September 12: On a day and night of classic Pre-Code films, two classic horror films are among them. If you haven’t seen this before, do catch the 1932 Paramount version of Dr. Jekyll and Mr. Hyde (12:45 am) with an Oscar-winning performance by Frederic March as the drug-addled Doctor Jekyll. March split the Oscar that year with Wallace Beery, who won for the Kleenex-fest, The Champ. March would be the only actor winning the Best Actor statue for a horror film until 1992, when Anthony Hopkins won for The Silence of the Lambs.
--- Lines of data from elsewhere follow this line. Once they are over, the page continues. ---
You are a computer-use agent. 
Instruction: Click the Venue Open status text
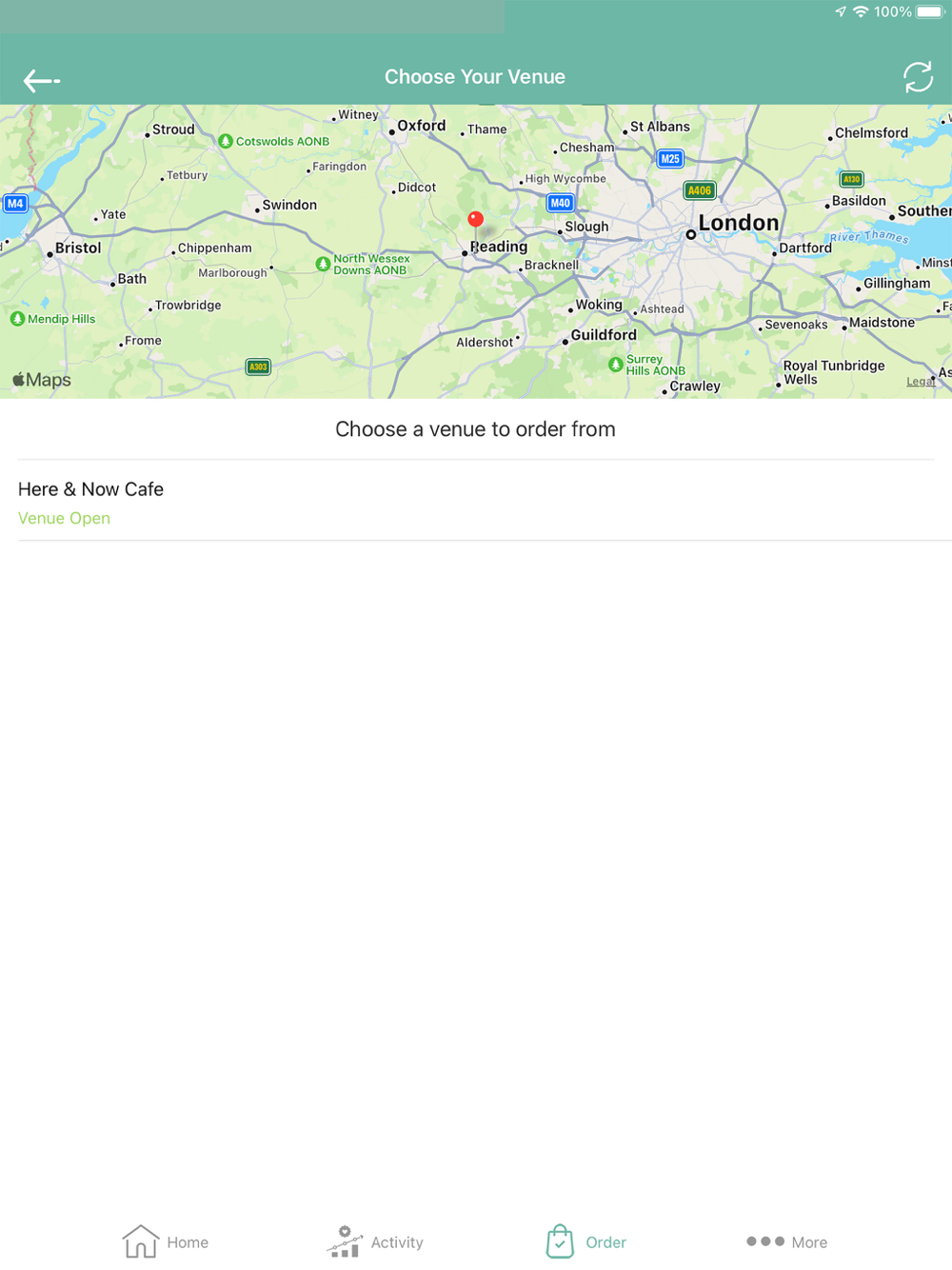[64, 518]
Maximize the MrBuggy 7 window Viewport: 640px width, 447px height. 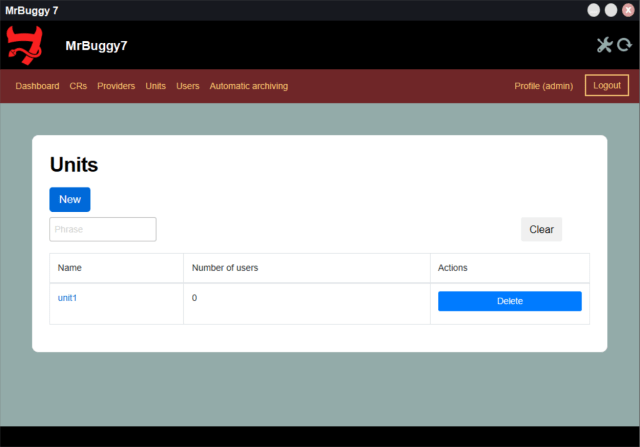click(610, 10)
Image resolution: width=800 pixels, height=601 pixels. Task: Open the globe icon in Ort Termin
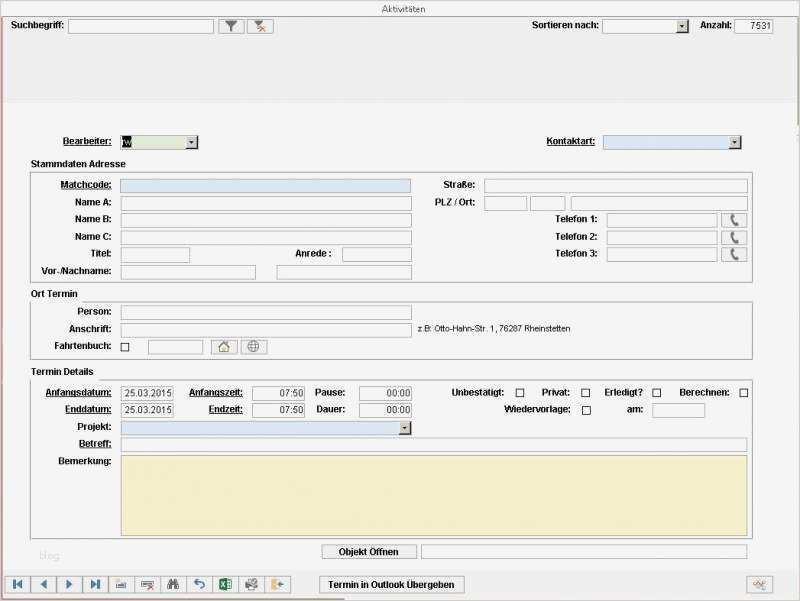click(x=251, y=347)
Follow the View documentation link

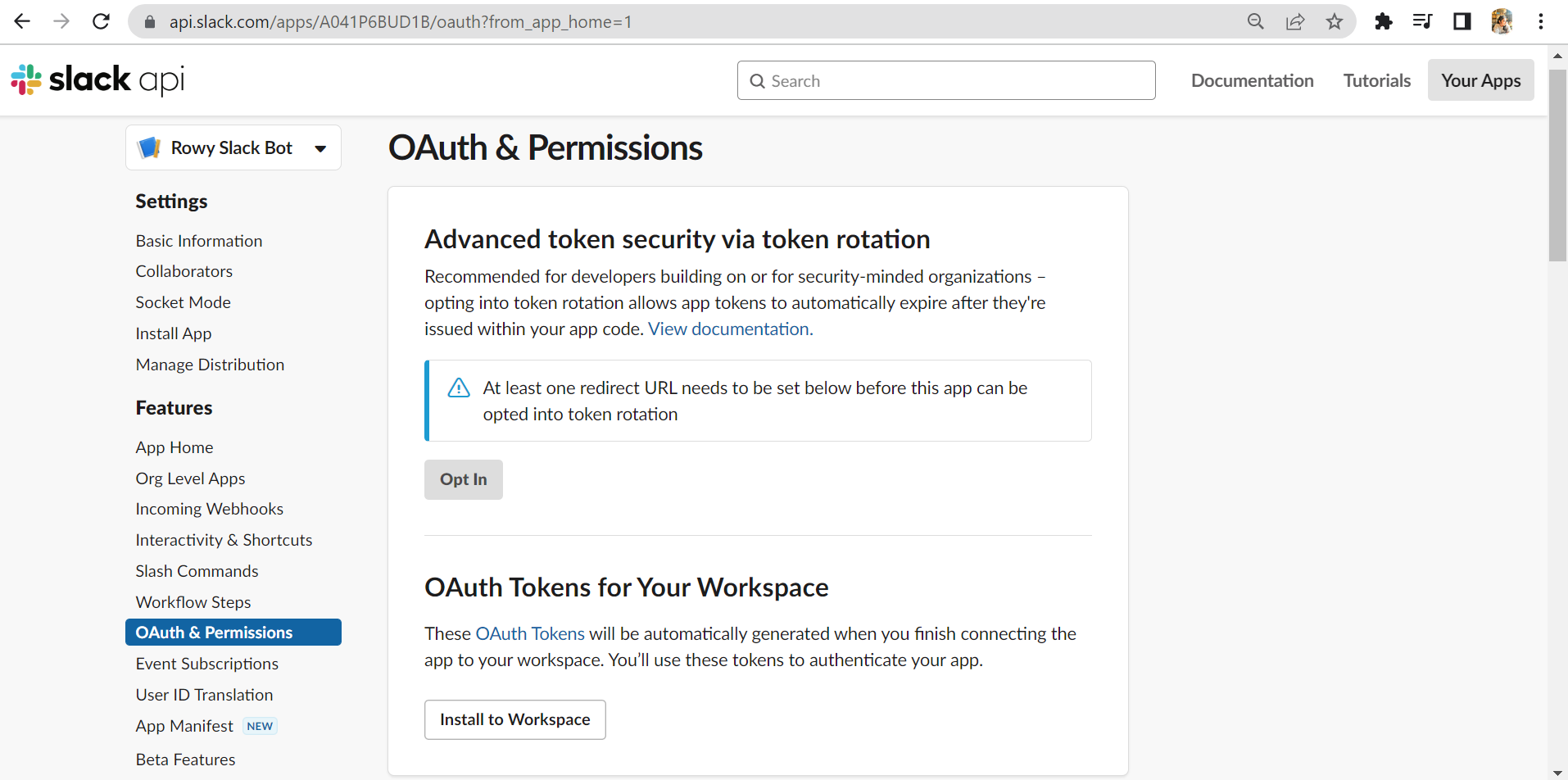730,329
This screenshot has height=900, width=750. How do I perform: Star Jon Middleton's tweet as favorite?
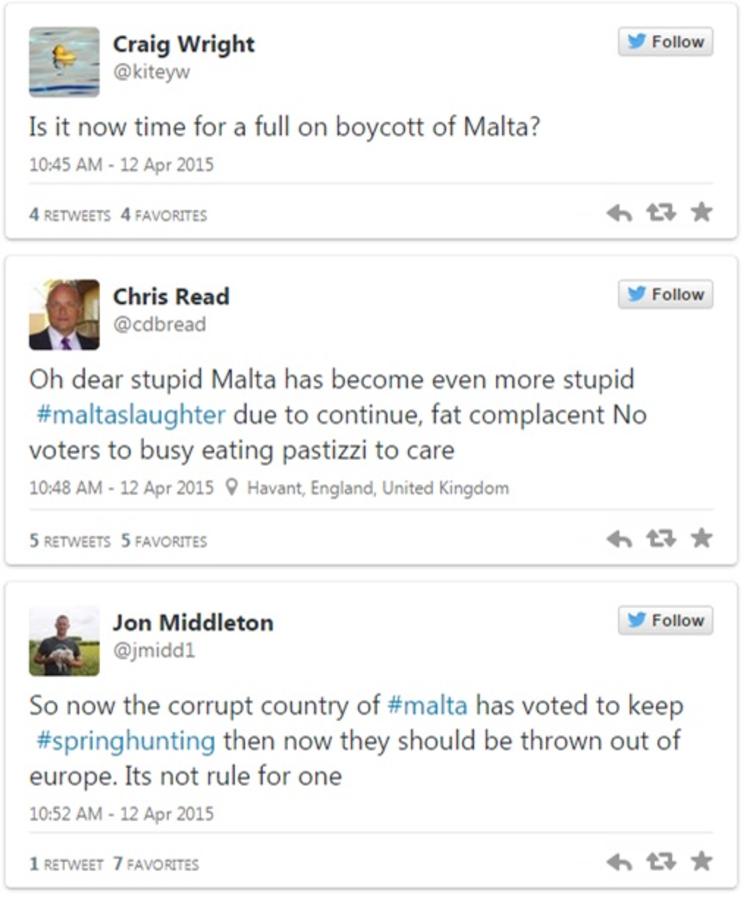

At 3:45 am, it’s Tod Browning’s misfire for MGM, Freaks (1932). It’s a story of greed, murder, and revenge set in a circus using real circus freaks. The real freaks tended to drive audiences away, and the film ended up banned in many states and countries. It wasn’t until the 1960s that it surfaced once more, this time as the feature attraction in many a Midnight Movie program. There have been many knockoffs over the years, most with ghoulish makeup, but not one has managed to capture the humanity of these people as Browning did, using them instead merely as fodder to get people into the theaters. If there are any movie lovers out there who have not yet seen this, then by all means, use the “record” button on your VCR, DVR or TiVo.


September 13: Vincent Price headlines his own psychotronic double feature beginning at 2:00 am with Madhouse (1974). Price is Paul Toombes, famed horror star. On his way to England for a TV series, he has a breakdown. Suddenly, cast and crewmembers begin to die in ways characters did in Toombes’ old movies. Peter Cushing and Robert Quarry offer support in this disappointing film.

At 3:45 am, it’s Price in the film that established him as a horror star, House of Wax (1953). House of Wax is a remake of 1932’s The Mystery of the Wax Museum; only it was made in full Technicolor and was shown in 3-D to cash in on the craze that was sweeping Hollywood in its battle with television. By the way, look for Igor, the deaf mute assistant of Price’s mad Professor Henry Jarrod. It’s none other than Charles Buchinsky in one of his early roles. Don’t know who Charles Buchinsky is? Well, in 1955 he changed his name to Charles Bronson.